A difficult part related to identification of promising molecular targets in traditional plant breeding concerns difficulties to ascertain which component(s) of a given biochemical pathway should be perturbed in order to produce the desired alteration of the system read out, and thus the ability to establish a useful screening method.
Beer production-related incubations at elevated temperatures—such as kiln drying of malt, or heating and boiling of wort—may induce chemical conversion of SMM to DMS. Due to inherent properties of DMS, particularly its boiling point of only 37° C.-38° C., a major part of the DMS formed during kilning and wort boiling may be lost to the atmosphere. At temperatures above ˜70° C., the volatility of DMS decreases to very low levels (Scheuren and Sommer, 2008), while manifesting conditions for further oxidation to dimethyl sulfoxide (DMSO). When hold time or vigor of wort boiling is inadequate to convert residual SMM, DMS may continue to form as the wort cools—with subsequent transfer into the beer.

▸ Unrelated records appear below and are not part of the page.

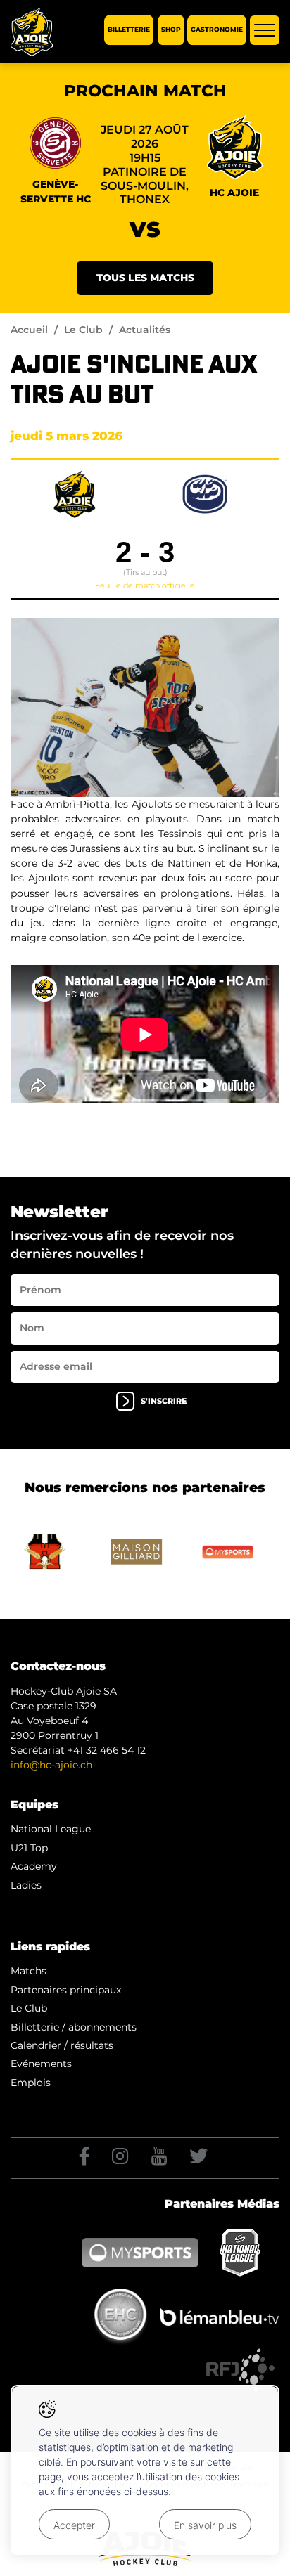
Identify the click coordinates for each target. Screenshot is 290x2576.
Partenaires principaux (66, 1989)
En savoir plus (205, 2525)
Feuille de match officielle (145, 585)
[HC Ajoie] (32, 32)
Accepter (74, 2525)
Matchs (28, 1971)
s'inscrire (164, 1401)
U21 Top (29, 1848)
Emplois (31, 2082)
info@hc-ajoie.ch (51, 1765)
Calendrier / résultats (62, 2045)
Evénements (41, 2063)
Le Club (83, 329)
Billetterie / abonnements (74, 2027)
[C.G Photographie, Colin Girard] (145, 707)
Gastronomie (217, 30)
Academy (34, 1866)
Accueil (29, 329)
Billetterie (129, 30)
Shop (171, 30)
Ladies (26, 1885)
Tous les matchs (145, 277)
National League (51, 1829)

Technological methods for reducing the level of DMS in beer have been developed. Thus, AU 38578/93 described a method of reducing DMS levels in malt, comprising steam treatment of said malt. In patent application US 2006/0057684 to Bisgaard-Frantzen, H. et al. was described brewing methods comprising heat treatment of mash at temperatures of 70° C. and above. And in U.S. Pat. No. 5,242,694 to Reuther, H. was described methods for preparing low carbohydrate beer, wherein the methods comprise extensive boiling of wort followed by carbon dioxide washing of said wort. However, all of the aforementioned treatments consume high levels of energy, and further they may alter the characteristics of malt or wort.